### **K-Means Clustering with Income Dataset**

This notebook demonstrates the application of the K-Means clustering algorithm on a dataset containing information about individuals' age and income. We will preprocess the data, perform clustering, visualize the results, and analyze the clusters.

#### **1. Import Libraries**

Import the necessary libraries for data manipulation, clustering, and visualization.

In [None]:
from sklearn.cluster import KMeans
import pandas as pd
from sklearn.preprocessing import MinMaxScaler
from matplotlib import pyplot as plt

#### **2. Load the Dataset**

Load the `income.csv` dataset, which contains information about individuals' `Name`, `Age`, and `Income`.

In [None]:
df = pd.read_csv('income.csv')
df.head()

#### **3. Visualize the Data**

Before applying clustering, we visualize the data to understand its distribution.

In [None]:
plt.scatter(df.Age, df['Income'])
plt.xlabel('Age')
plt.ylabel('Income')

#### **4. Apply K-Means Clustering**

Apply K-Means clustering with three clusters (`k=3`) and add the cluster assignments to the dataset.

In [None]:
km = KMeans(n_clusters=3)
y_predicted = km.fit_predict(df[['Age', 'Income']])
df['cluster'] = y_predicted
df.head()

#### **5. Analyze Cluster Centers**

The cluster centers represent the average values of `Age` and `Income` for each cluster. These centers can help interpret the clustering results.

In [None]:
km.cluster_centers_

#### **6. Visualize Clusters**

Visualize the clusters along with their centroids to understand the grouping.

In [None]:
df1 = df[df.cluster == 0]
df2 = df[df.cluster == 1]
df3 = df[df.cluster == 2]

plt.scatter(df1.Age, df1['Income'], color='green')
plt.scatter(df2.Age, df2['Income'], color='red')
plt.scatter(df3.Age, df3['Income'], color='black')
plt.scatter(km.cluster_centers_[:, 0], km.cluster_centers_[:, 1], color='purple', marker='*', label='centroid')
plt.xlabel('Age')
plt.ylabel('Income')
plt.legend()

#### **7. Normalize the Data**
The KMeans clustering algorithm is sensitive to the scale of the data. If one feature (e.g., Income) has a much larger range or variance than another feature (e.g., Age), then the clustering will be dominated by the feature with the larger range. This is because the algorithm is based on calculating distances between data points.

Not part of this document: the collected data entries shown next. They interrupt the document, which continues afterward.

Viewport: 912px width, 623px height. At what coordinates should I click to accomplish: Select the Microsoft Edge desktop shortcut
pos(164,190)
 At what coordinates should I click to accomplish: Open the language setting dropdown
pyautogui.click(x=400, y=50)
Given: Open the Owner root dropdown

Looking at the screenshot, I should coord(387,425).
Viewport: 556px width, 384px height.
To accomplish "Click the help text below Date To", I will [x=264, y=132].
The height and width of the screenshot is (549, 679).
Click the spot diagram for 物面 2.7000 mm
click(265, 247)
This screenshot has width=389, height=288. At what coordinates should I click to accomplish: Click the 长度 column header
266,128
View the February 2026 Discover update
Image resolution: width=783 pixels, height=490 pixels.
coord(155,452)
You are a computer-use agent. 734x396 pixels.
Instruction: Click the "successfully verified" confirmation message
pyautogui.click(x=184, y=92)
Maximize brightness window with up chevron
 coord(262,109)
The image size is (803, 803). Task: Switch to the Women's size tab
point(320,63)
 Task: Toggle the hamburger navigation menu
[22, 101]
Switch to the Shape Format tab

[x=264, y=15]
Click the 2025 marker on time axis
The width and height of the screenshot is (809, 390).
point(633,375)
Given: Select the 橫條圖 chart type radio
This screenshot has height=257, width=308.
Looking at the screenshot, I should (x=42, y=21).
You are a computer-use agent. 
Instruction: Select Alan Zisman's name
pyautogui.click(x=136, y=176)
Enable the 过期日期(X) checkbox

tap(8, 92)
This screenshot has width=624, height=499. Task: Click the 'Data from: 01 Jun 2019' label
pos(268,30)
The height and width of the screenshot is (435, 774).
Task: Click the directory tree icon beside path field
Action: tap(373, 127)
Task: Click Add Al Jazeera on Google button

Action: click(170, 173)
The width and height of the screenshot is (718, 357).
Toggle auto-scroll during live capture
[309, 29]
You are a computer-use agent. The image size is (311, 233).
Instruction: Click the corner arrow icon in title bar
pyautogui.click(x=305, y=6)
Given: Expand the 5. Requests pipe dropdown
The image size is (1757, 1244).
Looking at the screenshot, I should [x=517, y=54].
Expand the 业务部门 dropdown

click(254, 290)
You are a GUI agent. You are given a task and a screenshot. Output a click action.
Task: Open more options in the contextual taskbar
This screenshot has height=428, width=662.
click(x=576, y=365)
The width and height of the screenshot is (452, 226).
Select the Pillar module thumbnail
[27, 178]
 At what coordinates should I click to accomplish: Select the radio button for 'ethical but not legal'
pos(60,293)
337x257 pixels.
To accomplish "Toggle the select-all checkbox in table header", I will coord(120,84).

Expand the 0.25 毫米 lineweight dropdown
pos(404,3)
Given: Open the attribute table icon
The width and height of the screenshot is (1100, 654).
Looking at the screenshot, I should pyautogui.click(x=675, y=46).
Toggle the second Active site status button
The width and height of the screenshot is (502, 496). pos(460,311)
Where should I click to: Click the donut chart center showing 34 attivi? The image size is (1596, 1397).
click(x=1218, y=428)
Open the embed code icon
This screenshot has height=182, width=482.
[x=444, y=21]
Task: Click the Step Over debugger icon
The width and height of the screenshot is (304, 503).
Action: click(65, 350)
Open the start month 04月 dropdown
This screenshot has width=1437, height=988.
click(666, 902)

We normalize the `Age` and `Income` features to scale them between 0 and 1, which can improve clustering performance when features have different ranges.

In [None]:
scaler = MinMaxScaler()

scaler.fit(df[['Income']])
df['Income'] = scaler.transform(df[['Income']])

scaler.fit(df[['Age']])
df['Age'] = scaler.transform(df[['Age']])
df.head()

#### **8. Revisualize Normalized Data**

After normalization, visualize the data again to confirm the changes.

In [None]:
plt.scatter(df.Age, df['Income'])

#### **9. Reapply K-Means Clustering**

Reapply K-Means clustering on the normalized data to get updated cluster assignments.

In [None]:
km = KMeans(n_clusters=3)
y_predicted = km.fit_predict(df[['Age', 'Income']])
df['cluster'] = y_predicted
df.head()

#### **10. Revisualize Clusters with Normalized Data**

Visualize the clusters again after normalization to see the updated centroids.

In [None]:
df1 = df[df.cluster == 0]
df2 = df[df.cluster == 1]
df3 = df[df.cluster == 2]

plt.scatter(df1.Age, df1['Income'], color='green')
plt.scatter(df2.Age, df2['Income'], color='red')
plt.scatter(df3.Age, df3['Income'], color='black')
plt.scatter(km.cluster_centers_[:, 0], km.cluster_centers_[:, 1], color='purple', marker='*', label='centroid')
plt.legend()

#### **11. Elbow Method**

The Elbow Method helps determine the optimal number of clusters by plotting the sum of squared errors (SSE) for different values of `k`. The point where the SSE begins to diminish significantly is the optimal `k`. 

In [None]:
sse = []
k_rng = range(1, 10)
for k in k_rng:
    km = KMeans(n_clusters=k)
    km.fit(df[['Age', 'Income']])
    sse.append(km.inertia_)

plt.xlabel('K')
plt.ylabel('Sum of squared error')
plt.plot(k_rng, sse)